When is some help worse than none? When it creates more problems than might have been there without it. While that is easy to say, determining the line between helpful and harmful is less clear.
If your help saves a life, that seems good. If your help saves lives but creates or supports a system that destroys others, when do you decide to stop helping or to change the help you offer?
This is what Linda Polman raises and a key issue in her The Crisis Caravan: What’s Wrong with Humanitarian Aid? (2010, Metropolitan Books; first published in 2008 in Dutch by the title, De Crisiskaravaan).
Linda tells of a huge problem in the humanitarian aid industry (yes, it is one even if its primary purpose is to provide care for traumatized and displaced peoples). She puts the challenge this way in regard to providing humanitarian aid for those in warzones,
You do what you can for the victims, but soldiers exploit your efforts. They demand money for ever well yo dig and levy sky-high taxes, imposed on the spot, on all the sacks of rice and tents and medicines you arrange to have flown in. They consume a slice of your aid supplies and sell another slice. Among the items they buy with the proceeds are weapons, which they use to drive yet more people into your refugee camps or even to their deaths.
What do you do? Do you conclude that it is no longer possible to cling to the principles of the Red Cross, pack your bags, and leave to help war victims elsewhere? Or do you remain true to your convictions, believing that even if you save only one human life, some relief is better than none? (p. 1-2)

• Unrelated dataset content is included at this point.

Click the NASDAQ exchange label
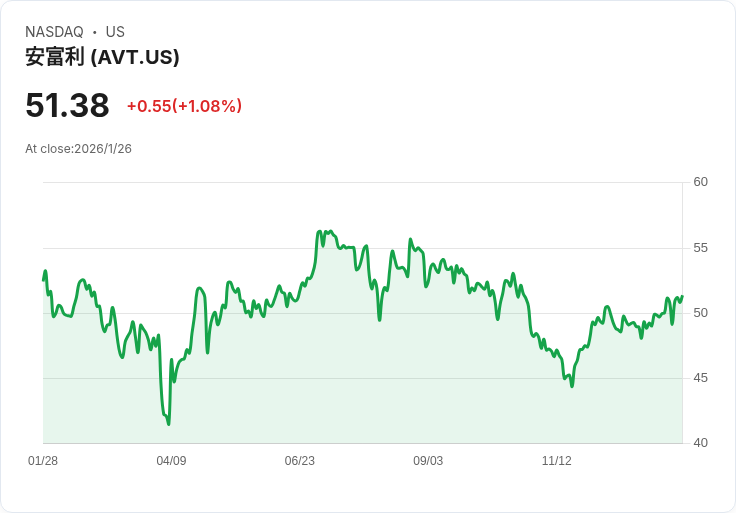Image resolution: width=736 pixels, height=513 pixels. 54,32
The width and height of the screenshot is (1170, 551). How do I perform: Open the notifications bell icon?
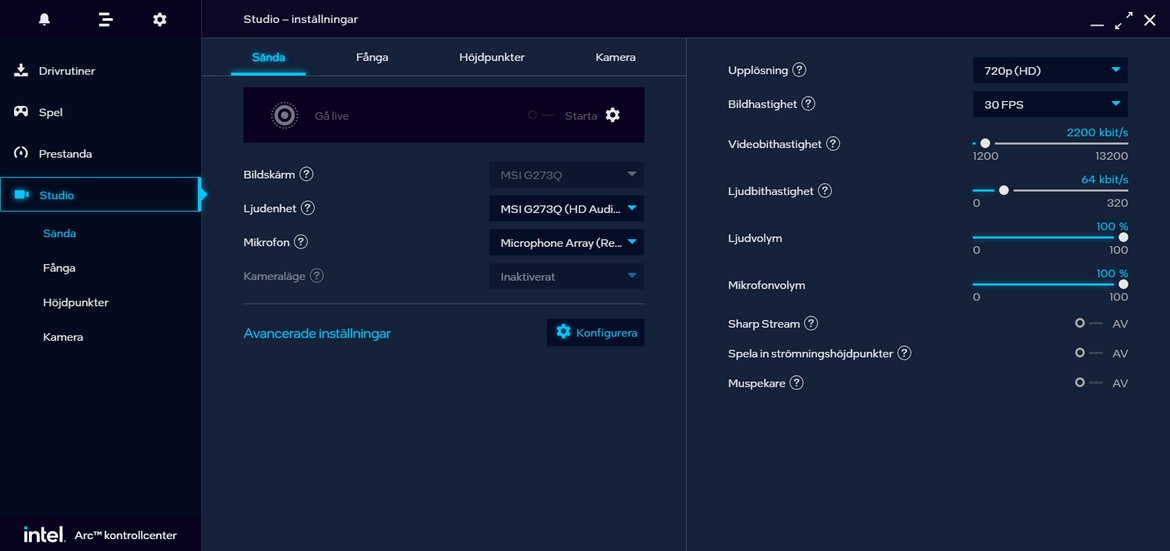(44, 19)
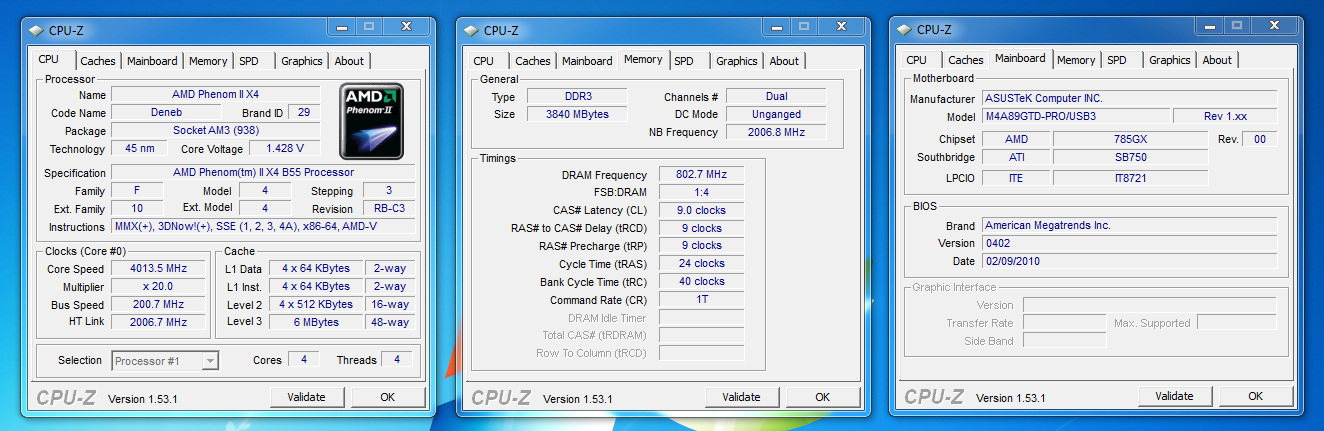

The first 2 chapters detail the problems of the international aid provided to Goma, DRC between July/August 1994 and 1996 when the Rwandan government used their soldiers to force the mass of Hutu refugees and former genocidaires back into Rwanda rather than allow the camps be locations for regrouping of the militias that would try to return to fight the new Rwandan government.

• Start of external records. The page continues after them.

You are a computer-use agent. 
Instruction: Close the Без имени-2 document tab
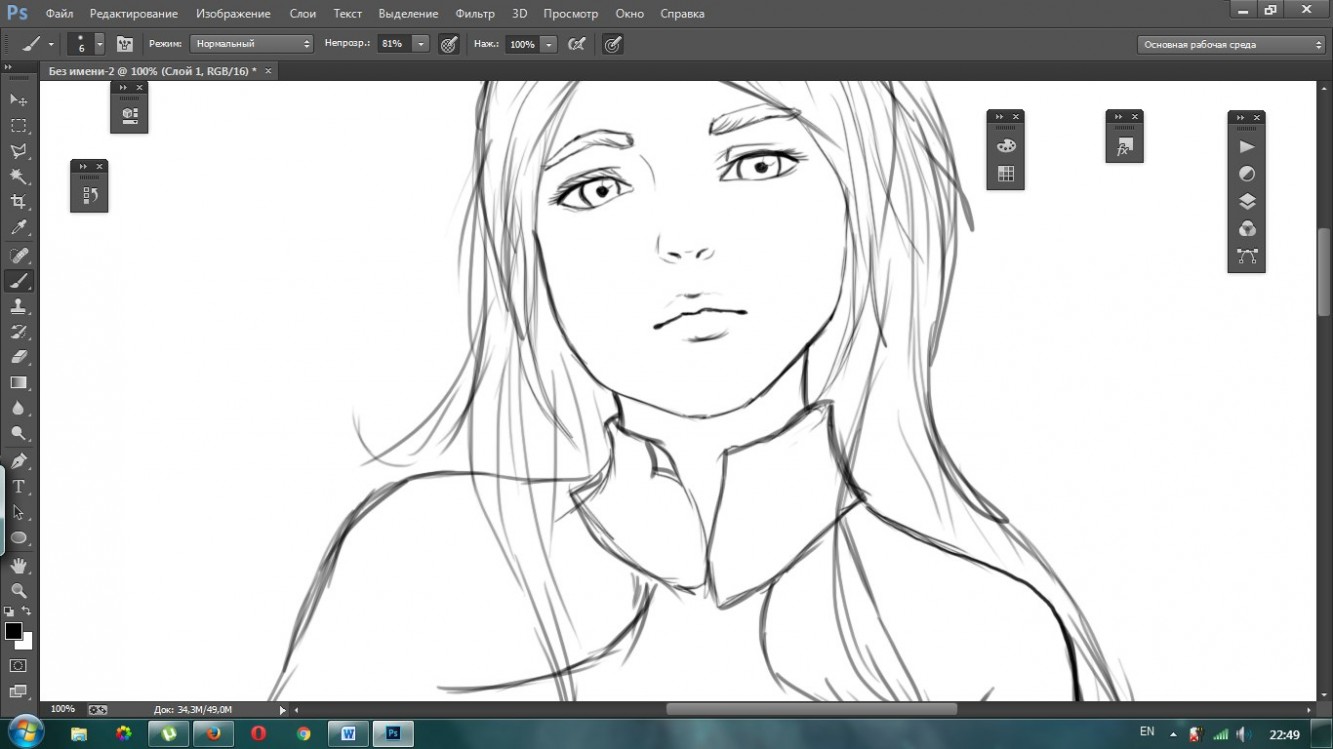(268, 71)
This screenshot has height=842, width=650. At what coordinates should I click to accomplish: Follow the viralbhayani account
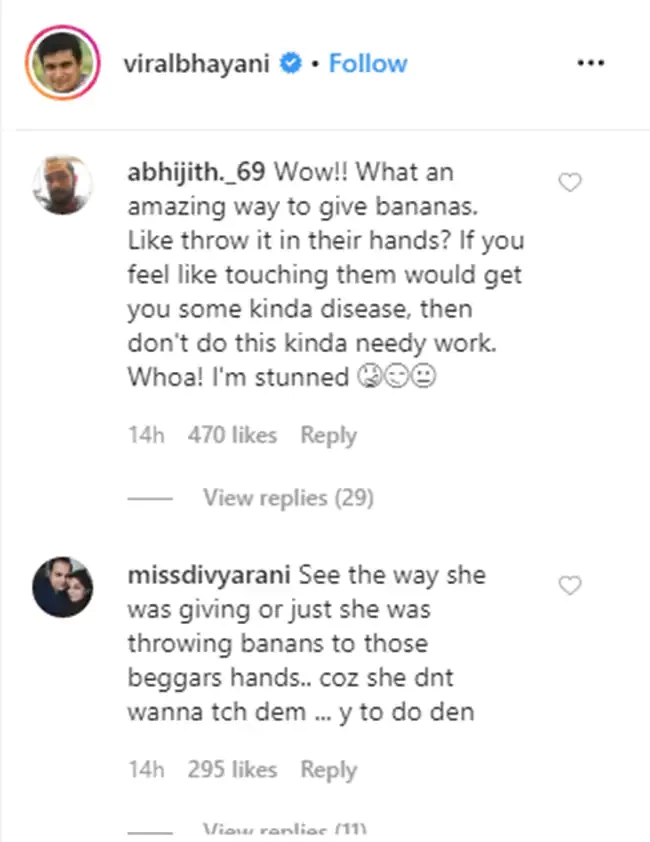pyautogui.click(x=367, y=64)
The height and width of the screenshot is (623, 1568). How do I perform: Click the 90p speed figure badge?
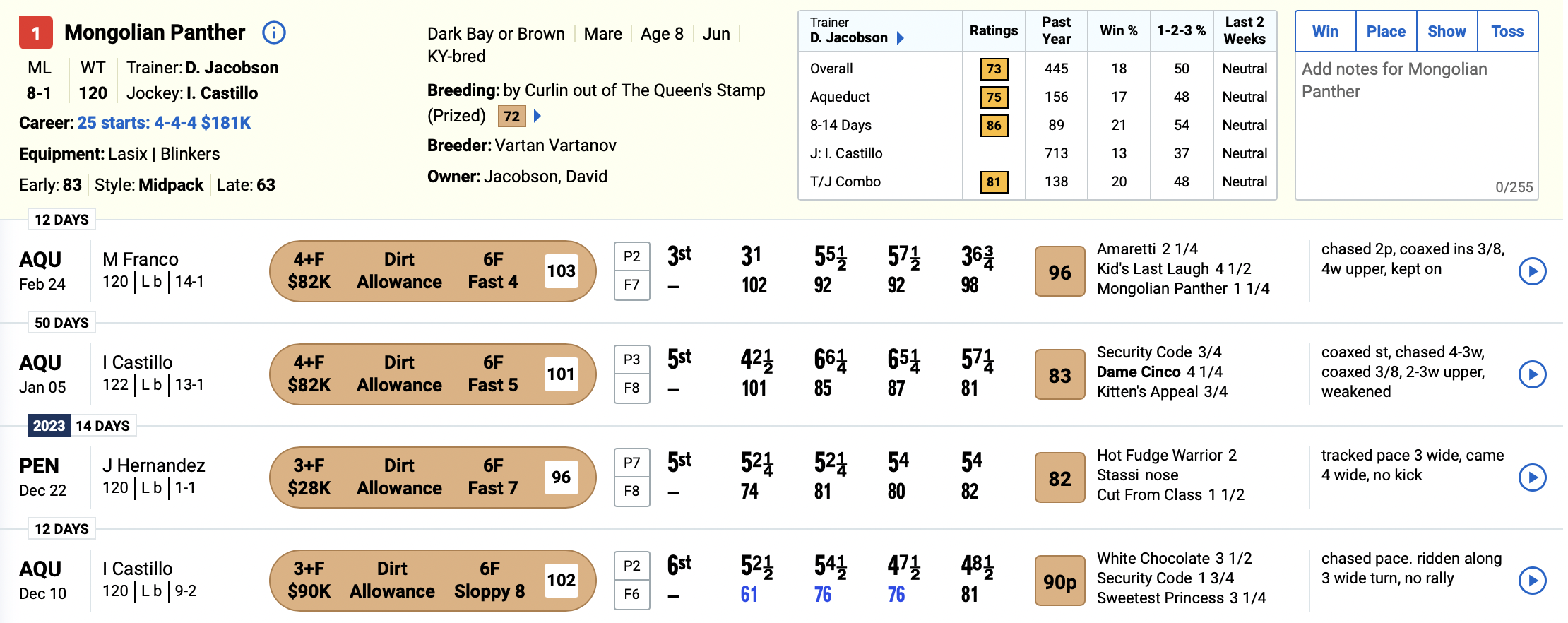pyautogui.click(x=1059, y=581)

A couple of her observations
1. Not all refugees are the same. Some are truly in need. But a large number of the refugees in Goma brought a treasure trove of materials looted from their own country. Thus, they were less likely pushed there and more likely going there to reconstitute a machine against the RPF in a safe place.
2. The international community came in droves, almost seeming to try to make up for the failures in Rwanda for the past several months. But they didn’t understand that many of these folks were either perpetrators or related to them.
3. Not all of the deaths reported as due to cholera were in fact illness related. There were many that were killed for failing to be loyal enough to the Hutu extremist groups
4. NGOs have to market themselves and thus spend lots of money to get contracts to help more
5. NGOs hide the fact that many of their stuffs were taken by Hutu leaders so the NGOs would raise the number of people they were helping in order cover up that they lost a large percentage of materials/food to theft and corruption
6. Journalists are more likely to get their way paid to cover a crisis by an NGO, thus raising questions about the images they send back. Likely not going to be as objective.
Now, none of this suggests we shouldn’t provide humanitarian aid to refugees in warzones. But it does remind us that our help can also hurt others. Being wise as serpents and harmless as doves is a lot harder than we might expect.
Given our trip to the region next month, I have to remember that our good intentions are not always enough. I’m not sure how our help can hurt but if we don’t ask the questions, we won’t know either. Here are some open questions
1. Does short-term trauma recovery efforts start a healing process but fail to keep it going thus encouraging more hope than discouragement?
2. Does bringing people together to talk about trauma unintentionally trigger trauma or feelings of rage (we won’t know if some people are considered the “wrong kind of people”)?
3. How does taking pictures or filming any part influence the “data” we think we are collecting?